May 7, 2015

Findings reveal new target in quest to ease schizophrenia

Vanderbilt University researchers have uncovered a surprising finding that could lead to the development of new, more effective therapies for schizophrenia, which affects more than 2 million Americans.

Leaders of a team of Vanderbilt researchers investigating a possible new approach to treating schizophrenia include (front row, from left) Jerri Rook, Ph.D., Colleen Niswender, Ph.D., and Carrie Jones, Ph.D., and (back row, from left) Zixiu Xiang, Ph.D., Shaun Stauffer, Ph.D., P. Jeffrey Conn, Ph.D., and Craig Lindsley, Ph.D. (photo by Susan Urmy)

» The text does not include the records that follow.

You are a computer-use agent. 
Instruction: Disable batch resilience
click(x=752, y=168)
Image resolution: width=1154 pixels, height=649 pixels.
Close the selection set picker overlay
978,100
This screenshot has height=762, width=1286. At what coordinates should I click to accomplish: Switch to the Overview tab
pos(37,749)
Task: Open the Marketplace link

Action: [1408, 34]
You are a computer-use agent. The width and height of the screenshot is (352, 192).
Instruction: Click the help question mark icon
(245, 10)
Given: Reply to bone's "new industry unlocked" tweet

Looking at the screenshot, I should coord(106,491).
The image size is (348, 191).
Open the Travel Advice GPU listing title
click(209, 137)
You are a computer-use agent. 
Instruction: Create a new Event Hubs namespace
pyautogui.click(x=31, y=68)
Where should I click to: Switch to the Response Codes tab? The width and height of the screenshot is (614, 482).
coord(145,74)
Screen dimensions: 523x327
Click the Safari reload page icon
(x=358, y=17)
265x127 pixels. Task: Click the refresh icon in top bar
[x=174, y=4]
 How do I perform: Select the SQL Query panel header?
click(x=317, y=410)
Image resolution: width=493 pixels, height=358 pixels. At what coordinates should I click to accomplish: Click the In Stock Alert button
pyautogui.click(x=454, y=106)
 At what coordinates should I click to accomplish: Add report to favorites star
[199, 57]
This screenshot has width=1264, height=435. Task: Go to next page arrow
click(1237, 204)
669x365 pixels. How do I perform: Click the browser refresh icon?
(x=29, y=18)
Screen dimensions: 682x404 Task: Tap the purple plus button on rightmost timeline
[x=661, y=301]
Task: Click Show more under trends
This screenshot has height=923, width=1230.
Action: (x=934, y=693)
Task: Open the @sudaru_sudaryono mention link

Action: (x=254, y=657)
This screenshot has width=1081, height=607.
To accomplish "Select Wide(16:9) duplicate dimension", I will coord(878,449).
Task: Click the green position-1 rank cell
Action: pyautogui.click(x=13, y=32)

Vanderbilt University researchers have uncovered a surprising finding that could lead to the development of new, more effective therapies for schizophrenia.

More than 2 million Americans have schizophrenia. Anti-psychotic medications help control hallucinations and delusions but provide little relief of other serious symptoms, including social withdrawal and the inability to pay attention or make decisions.

For several years scientists have tried to stimulate the NMDA receptor, which binds the neurotransmitter glutamate in the brain. Blocked or impaired NMDA receptor function has been associated with schizophrenia-like symptoms, but too much activation is toxic to nerve cells.

In partnership with Janssen Pharmaceutica N.V., Vanderbilt scientists have been developing positive allosteric modulators (PAMs) of another glutamate receptor, mGlu5. PAMs are a unique class of drug-like molecules that can boost the activity of the receptor when it binds to glutamate, much like the dimmer switch in an electrical circuit.

Last week in the journal Neuron, the Vanderbilt group reported development of a specific mGlu5 PAM, VU0409551, that produces “robust antipsychotic-like and cognition-enhancing activity” in animal models independent of an increase in NMDA receptor activity.

This finding suggests a new way to relieve the symptoms of schizophrenia without causing toxic effects, said Jerri Rook, Ph.D., assistant professor of Pharmacology and the paper’s co-first author.

“It still raises a huge challenge from a drug development perspective,” added senior author P. Jeffrey Conn, Ph.D., director of the Vanderbilt Center for Neuroscience Drug Discovery. “But I think many people in the field will say this is one of the best new potential targets out there for schizophrenia.”

Previously it had been thought that mGlu5 PAMs exerted their effects by increasing NMDA receptor signaling. Unfortunately, while this approach was designed to provide relatively subtle regulation of the NMDA receptor, many mGlu5 PAMs have adverse effects which could be due to excessive NMDA receptor activity.

Conn, the Lee E. Limbird Professor of Pharmacology, said the current study sheds important new light on the relative importance of NMDA receptor modulation in mediating the beneficial effects of mGlu5 PAMs.

It also is one of the first demonstrations in an animal model of the impact of introducing “stimulus bias” to receptor signaling (the ability of a compound to selectively stimulate one signaling pathway over another), he said.

The study’s co-first author was Zixiu Xiang, Ph.D., assistant professor of Pharmacology.

Other Vanderbilt faculty contributors were Craig Lindsley, Ph.D., William K. Warren, Jr. Professor of Medicine and the drug discover center’s director of medicinal chemistry; Colleen Niswender, Ph.D., director of molecular pharmacology; Scott Daniels, Ph.D., Carrie Jones, Ph.D., Shaun Stauffer, Ph.D., Paige Vinson, Ph.D., Michael Bubser, Ph.D., and Nellie Byun, Ph.D.

Daniels is the center’s director of drug metabolism and pharmacokinetics, Jones is director of behavioral pharmacology, Stauffer is associate director of medicinal chemistry and Vinson is director of the medical center’s high-throughput screening facility.

A video summary of the paper can be found here. The study was supported in part by National Institutes of Health grants MH062646, MH074953, NS031373 and MH084659.